_Instructions for the task_.
Rewrite the items starting at the line containing "How do I perform: Click the shortest" and ending at the line containing "pyautogui.click(x=417, y=385)", swapping "Toggle" for "Flip" and leaving everything else unchanged.

_Data_.
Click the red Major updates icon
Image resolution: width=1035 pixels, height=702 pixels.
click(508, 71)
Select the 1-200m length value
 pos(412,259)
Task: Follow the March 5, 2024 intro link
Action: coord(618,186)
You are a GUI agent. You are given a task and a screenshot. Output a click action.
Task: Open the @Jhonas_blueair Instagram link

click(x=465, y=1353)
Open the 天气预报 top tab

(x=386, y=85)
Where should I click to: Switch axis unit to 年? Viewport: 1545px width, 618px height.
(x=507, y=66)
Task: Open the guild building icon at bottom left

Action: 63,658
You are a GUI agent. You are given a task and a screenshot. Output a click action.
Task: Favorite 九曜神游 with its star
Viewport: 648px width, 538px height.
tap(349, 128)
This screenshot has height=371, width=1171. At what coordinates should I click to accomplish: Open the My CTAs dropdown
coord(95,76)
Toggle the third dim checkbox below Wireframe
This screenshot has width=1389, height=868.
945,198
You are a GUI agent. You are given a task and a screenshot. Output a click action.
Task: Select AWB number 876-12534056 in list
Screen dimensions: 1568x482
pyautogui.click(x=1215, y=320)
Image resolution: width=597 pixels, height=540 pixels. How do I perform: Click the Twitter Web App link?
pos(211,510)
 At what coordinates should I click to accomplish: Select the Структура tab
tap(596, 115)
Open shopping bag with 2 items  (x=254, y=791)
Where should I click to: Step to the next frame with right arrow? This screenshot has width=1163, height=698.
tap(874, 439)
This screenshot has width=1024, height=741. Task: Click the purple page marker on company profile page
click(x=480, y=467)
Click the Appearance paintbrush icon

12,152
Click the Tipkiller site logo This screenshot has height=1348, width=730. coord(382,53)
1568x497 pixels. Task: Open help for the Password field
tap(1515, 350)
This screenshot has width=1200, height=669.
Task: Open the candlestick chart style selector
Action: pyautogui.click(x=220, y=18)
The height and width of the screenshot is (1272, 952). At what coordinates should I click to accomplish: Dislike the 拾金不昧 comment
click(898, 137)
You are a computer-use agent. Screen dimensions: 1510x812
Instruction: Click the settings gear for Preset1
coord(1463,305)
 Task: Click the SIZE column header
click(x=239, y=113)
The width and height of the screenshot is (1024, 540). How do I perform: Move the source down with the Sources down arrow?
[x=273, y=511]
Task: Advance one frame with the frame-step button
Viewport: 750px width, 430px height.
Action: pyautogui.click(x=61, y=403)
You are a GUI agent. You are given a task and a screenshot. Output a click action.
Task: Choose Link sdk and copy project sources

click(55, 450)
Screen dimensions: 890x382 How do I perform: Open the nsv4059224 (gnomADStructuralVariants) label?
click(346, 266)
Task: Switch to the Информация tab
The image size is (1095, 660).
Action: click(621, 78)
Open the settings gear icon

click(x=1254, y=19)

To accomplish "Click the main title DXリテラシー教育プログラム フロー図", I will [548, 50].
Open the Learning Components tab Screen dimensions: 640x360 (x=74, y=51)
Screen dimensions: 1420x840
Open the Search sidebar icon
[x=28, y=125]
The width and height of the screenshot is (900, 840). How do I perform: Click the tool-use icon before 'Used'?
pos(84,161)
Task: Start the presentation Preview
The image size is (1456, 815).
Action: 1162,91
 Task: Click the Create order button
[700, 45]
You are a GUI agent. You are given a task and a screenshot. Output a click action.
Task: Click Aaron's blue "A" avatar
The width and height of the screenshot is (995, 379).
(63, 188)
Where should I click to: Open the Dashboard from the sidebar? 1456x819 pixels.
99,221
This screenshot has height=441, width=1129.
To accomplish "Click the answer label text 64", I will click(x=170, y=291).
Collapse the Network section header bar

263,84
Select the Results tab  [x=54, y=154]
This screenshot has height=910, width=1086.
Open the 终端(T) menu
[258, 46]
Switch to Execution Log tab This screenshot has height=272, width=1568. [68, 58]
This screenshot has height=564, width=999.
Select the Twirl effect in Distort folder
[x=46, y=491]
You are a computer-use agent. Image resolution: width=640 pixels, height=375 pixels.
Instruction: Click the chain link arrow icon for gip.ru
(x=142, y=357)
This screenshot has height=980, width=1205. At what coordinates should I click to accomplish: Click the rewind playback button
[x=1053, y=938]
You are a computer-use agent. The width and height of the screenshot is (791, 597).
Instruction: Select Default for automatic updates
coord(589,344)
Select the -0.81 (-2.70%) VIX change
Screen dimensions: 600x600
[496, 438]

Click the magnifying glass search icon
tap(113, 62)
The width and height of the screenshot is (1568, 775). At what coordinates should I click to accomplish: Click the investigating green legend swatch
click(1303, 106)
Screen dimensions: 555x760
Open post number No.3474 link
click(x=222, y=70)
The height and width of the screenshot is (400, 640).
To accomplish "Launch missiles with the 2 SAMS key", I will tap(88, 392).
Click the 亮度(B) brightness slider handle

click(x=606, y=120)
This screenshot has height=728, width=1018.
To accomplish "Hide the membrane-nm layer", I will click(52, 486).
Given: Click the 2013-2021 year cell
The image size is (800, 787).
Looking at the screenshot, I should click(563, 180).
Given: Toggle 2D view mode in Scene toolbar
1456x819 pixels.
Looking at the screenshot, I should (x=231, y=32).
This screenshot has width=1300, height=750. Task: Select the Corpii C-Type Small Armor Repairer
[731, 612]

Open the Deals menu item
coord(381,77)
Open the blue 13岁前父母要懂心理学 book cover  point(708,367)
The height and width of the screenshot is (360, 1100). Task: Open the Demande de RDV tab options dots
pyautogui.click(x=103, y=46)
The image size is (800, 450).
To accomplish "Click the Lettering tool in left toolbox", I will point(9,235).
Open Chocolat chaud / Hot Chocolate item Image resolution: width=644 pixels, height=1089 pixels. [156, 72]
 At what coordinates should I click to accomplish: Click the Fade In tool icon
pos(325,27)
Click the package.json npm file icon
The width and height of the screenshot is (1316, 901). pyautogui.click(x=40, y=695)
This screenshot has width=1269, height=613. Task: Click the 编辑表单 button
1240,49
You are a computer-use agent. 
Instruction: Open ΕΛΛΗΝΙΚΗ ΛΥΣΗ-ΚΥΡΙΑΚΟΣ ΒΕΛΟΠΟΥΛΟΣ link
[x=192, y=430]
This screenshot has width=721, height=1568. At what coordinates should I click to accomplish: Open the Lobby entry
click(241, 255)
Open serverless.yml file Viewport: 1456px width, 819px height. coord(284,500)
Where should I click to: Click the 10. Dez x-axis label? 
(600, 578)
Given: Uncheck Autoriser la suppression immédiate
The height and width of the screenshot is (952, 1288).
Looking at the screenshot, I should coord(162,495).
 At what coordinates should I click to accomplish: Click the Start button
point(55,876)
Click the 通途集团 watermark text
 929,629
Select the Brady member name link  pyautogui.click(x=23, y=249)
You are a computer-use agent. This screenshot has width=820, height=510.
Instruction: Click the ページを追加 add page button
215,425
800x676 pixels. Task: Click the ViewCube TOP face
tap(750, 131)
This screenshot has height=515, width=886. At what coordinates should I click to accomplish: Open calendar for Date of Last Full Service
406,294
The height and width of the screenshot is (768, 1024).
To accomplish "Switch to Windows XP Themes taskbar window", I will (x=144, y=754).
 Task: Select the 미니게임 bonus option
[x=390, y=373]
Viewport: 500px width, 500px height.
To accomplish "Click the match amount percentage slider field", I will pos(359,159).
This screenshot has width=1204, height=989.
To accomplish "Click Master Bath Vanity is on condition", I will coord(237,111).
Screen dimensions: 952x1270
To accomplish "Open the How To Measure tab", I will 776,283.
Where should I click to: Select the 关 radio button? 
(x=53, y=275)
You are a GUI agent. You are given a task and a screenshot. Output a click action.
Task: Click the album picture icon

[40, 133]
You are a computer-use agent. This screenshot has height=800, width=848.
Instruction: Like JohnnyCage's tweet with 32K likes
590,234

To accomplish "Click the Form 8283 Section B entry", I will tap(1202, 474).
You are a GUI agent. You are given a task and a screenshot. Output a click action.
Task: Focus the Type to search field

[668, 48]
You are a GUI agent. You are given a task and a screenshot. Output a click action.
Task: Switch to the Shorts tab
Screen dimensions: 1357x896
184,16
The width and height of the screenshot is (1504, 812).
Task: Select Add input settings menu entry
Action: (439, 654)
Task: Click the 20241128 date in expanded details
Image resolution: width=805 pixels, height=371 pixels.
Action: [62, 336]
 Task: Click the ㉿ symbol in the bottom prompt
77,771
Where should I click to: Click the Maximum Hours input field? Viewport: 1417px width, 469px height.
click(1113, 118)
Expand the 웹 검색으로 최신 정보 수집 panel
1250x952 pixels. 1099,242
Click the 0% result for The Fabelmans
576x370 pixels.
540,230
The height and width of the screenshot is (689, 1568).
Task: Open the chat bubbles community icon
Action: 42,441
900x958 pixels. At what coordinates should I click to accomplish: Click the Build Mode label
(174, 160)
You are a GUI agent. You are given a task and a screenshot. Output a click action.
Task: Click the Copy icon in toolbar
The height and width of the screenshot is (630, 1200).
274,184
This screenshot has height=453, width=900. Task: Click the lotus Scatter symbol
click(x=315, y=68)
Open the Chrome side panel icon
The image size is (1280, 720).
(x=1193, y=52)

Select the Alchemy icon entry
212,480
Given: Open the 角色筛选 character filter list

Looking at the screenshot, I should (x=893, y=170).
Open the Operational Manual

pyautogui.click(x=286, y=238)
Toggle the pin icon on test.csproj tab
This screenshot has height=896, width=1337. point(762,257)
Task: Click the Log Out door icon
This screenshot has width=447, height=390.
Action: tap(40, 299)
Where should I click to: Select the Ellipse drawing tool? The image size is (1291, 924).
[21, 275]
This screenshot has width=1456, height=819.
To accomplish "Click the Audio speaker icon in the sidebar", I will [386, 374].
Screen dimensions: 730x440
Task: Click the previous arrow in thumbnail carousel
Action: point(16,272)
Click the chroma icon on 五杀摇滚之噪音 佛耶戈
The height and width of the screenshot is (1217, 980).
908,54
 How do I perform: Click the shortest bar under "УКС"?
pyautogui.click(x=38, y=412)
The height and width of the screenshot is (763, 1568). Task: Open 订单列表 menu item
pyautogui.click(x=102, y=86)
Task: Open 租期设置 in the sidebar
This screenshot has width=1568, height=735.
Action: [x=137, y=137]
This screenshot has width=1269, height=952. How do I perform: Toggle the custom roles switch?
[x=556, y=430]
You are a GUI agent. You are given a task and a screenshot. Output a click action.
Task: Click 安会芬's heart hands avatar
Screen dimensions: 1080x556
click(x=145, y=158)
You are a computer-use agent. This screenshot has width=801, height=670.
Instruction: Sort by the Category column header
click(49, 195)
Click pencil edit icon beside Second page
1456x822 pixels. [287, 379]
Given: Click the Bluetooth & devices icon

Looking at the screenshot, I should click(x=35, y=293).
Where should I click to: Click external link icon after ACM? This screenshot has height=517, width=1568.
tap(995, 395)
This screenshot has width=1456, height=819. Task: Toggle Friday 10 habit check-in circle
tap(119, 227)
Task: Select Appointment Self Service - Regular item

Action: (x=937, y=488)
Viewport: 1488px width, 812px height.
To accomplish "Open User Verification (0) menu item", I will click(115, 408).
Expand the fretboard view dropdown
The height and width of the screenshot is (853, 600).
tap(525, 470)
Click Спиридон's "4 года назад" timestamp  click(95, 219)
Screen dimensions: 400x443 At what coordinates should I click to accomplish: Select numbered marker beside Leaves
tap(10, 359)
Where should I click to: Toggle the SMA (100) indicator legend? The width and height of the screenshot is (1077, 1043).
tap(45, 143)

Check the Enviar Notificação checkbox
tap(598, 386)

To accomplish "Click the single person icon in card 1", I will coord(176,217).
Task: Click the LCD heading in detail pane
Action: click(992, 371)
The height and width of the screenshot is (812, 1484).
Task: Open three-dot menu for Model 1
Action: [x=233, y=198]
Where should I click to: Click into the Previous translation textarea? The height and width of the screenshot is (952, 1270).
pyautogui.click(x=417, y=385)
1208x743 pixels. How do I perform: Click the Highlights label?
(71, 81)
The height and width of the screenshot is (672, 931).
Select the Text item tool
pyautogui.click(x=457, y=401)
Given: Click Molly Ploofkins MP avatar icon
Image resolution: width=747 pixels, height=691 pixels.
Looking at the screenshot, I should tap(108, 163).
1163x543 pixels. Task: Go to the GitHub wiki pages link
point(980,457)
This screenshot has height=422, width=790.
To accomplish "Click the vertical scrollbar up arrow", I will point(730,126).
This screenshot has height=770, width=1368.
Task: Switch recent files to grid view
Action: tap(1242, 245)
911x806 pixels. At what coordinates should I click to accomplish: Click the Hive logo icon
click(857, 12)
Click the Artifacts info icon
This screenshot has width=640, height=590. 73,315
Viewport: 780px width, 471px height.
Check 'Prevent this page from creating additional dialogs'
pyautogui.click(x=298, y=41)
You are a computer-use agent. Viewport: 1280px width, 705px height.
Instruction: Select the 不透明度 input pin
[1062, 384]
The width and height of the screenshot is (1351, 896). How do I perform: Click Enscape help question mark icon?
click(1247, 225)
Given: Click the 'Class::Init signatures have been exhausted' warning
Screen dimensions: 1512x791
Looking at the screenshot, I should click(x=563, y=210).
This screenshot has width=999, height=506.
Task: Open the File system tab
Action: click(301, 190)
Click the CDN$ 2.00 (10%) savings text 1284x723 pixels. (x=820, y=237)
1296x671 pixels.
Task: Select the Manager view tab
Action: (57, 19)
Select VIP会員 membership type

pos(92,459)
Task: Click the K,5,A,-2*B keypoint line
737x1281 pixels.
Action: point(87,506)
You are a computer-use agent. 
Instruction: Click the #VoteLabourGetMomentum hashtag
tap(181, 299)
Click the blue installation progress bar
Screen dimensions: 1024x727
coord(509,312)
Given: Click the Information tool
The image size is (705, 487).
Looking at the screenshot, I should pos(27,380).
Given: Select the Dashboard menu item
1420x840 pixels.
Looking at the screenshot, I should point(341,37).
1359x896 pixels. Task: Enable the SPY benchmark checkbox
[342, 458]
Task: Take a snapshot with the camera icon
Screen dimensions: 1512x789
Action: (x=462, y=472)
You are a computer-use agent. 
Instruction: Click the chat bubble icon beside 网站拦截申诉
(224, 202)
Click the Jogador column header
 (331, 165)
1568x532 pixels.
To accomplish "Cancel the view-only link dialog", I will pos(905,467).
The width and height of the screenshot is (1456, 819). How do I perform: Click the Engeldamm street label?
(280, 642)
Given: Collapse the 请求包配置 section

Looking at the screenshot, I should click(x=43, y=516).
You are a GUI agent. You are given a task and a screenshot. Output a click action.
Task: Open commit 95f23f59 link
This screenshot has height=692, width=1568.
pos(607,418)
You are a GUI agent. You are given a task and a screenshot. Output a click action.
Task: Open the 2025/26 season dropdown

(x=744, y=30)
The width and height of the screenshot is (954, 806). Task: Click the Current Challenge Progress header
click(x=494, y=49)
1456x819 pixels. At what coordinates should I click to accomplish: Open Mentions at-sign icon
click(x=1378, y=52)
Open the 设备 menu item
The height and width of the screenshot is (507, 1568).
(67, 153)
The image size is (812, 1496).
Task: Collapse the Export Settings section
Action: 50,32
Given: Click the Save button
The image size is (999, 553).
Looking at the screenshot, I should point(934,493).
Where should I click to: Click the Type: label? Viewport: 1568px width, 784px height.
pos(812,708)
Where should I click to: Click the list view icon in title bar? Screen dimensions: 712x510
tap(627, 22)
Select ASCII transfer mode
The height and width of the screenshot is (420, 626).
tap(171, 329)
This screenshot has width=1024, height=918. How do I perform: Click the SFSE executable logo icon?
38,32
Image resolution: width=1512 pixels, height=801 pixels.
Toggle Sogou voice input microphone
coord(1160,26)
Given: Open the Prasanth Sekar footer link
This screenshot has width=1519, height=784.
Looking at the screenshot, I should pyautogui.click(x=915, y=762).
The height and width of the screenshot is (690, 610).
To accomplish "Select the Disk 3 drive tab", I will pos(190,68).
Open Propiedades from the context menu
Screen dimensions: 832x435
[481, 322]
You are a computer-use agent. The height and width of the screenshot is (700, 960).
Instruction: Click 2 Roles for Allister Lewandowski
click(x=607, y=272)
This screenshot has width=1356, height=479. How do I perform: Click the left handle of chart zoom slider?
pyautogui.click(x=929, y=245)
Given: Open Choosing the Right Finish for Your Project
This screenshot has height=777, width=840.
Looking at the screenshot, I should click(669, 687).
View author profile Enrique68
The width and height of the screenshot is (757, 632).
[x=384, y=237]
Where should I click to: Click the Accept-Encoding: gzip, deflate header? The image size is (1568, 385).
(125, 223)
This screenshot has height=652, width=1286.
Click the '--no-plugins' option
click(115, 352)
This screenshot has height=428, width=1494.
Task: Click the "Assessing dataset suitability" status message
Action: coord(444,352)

_Full solution_.
 How do I perform: Click the shortest bar under "УКС"?
pyautogui.click(x=38, y=412)
The height and width of the screenshot is (763, 1568). Task: Open 订单列表 menu item
pyautogui.click(x=102, y=86)
Task: Open 租期设置 in the sidebar
This screenshot has width=1568, height=735.
Action: [x=137, y=137]
This screenshot has width=1269, height=952. How do I perform: Flip the custom roles switch?
[x=556, y=430]
You are a GUI agent. You are given a task and a screenshot. Output a click action.
Task: Click 安会芬's heart hands avatar
Screen dimensions: 1080x556
click(x=145, y=158)
You are a computer-use agent. This screenshot has width=801, height=670.
Instruction: Sort by the Category column header
click(49, 195)
Click pencil edit icon beside Second page
1456x822 pixels. [287, 379]
Given: Click the Bluetooth & devices icon

Looking at the screenshot, I should click(x=35, y=293).
Where should I click to: Click external link icon after ACM? This screenshot has height=517, width=1568.
tap(995, 395)
This screenshot has width=1456, height=819. Task: Flip Friday 10 habit check-in circle
tap(119, 227)
Task: Select Appointment Self Service - Regular item

Action: (x=937, y=488)
Viewport: 1488px width, 812px height.
To accomplish "Open User Verification (0) menu item", I will click(115, 408).
Expand the fretboard view dropdown
The height and width of the screenshot is (853, 600).
tap(525, 470)
Click Спиридон's "4 года назад" timestamp  click(95, 219)
Screen dimensions: 400x443 At what coordinates should I click to accomplish: Select numbered marker beside Leaves
tap(10, 359)
Where should I click to: Flip the SMA (100) indicator legend? The width and height of the screenshot is (1077, 1043).
tap(45, 143)

Check the Enviar Notificação checkbox
tap(598, 386)

To accomplish "Click the single person icon in card 1", I will coord(176,217).
Task: Click the LCD heading in detail pane
Action: click(992, 371)
The height and width of the screenshot is (812, 1484).
Task: Open three-dot menu for Model 1
Action: [x=233, y=198]
Where should I click to: Click into the Previous translation textarea? The height and width of the screenshot is (952, 1270).
pyautogui.click(x=417, y=385)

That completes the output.